Dünya liderimiz bu açıklaması ile taş devri tartışmasını da başlatmış oldu. Damadın ekonomiye el atması ile ülke ekonomisinin, taş devrinin yaşam standartlarına dönüştüğü kesin. Fakat yontma taş devri mi? Cilalı taş devri mi? Orası tartışılır. Yoksa durup dururken bu taş neden düştü?
Muhalefetin sorusu açık ve net: “Merkez bankası kasasındaki 128 milyar dolar nerede? Kimlere satıldı? Kimler zengin edildi?”
Bu soruların yanıtı olarak, “Başınıza damat kadar taş düşsün” demek topu taca atmaktan öte birşey değildir. Devamında da sayın Dünya lideri “Tutturmuşlar ‘Şu kadar para nerede?’ O kadar para hepsi bu milletin hazinesinde ve Merkez Bankası’nda. Kaybolan bir şey yok. Eğer kayıp varsa, bunlar sizdedir” dedi.

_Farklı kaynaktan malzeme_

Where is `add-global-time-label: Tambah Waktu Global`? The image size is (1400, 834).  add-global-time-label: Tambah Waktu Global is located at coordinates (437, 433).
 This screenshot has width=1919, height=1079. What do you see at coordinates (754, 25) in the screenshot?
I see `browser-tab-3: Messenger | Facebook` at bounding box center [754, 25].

İktidar kendi başarısızlığını muhalefetin üstüne atmakta son derece yetenekli. “Kayıp varsa sizdedir” diyor. İktidarda olan AKP hazinenin başında damat, kaybeden CHP. Şaka değil gerçek bu ve buna içtenlikle inanan, bu ülkede süzme en az yüzde 30 insan kitlesi var. Tıpkı “Ay’a dört şeritli yolun yapıldığına” inandıkları gibi.
Madem ki dövizler Merkez Bankasında, o halde 50 milyar dolar açık neden? Hoca’nın “kedi - ciğer” fıkrası gibi. Para kasadaysa açık neden? Açık yoksa para nerde? Yanıt; “Başınıza taş düşsün!”
Gelecek Partisi hazırladığı bir videoda damat varken başımıza düşen taşları şöyle özetlemiş.
“* Milli Gelirde %19 düşüş
* İşsizlikte %56 artış
* Enflasyonda %36 artış
* Türk Lirası karşısında %87 değer kazanan Dolar ve Euro
* Dış Borçta %33 artış
* Merkez Bankası rezervlerinde 128 Milyar Dolar Erime”
Biz halkımızı “Ay’a gidiyoruz” ya da “Dört şeritli yol yapmakla” oyalayalım, elin oğlu Ay’ı geçti Mars’a kamp kurdu. Biz halkın başına taş düşürürken, elin oğlu Mars’ta taşları kayaları deliyor, lazer ışınları ile, sesini de Dünya’ya dinletiyor.
Ne diyelim, damatla başladık yine onun veciz sözü ile bitirelim:
“At izi, it izine karıştı, Allah sonumuzu hayır etsin.”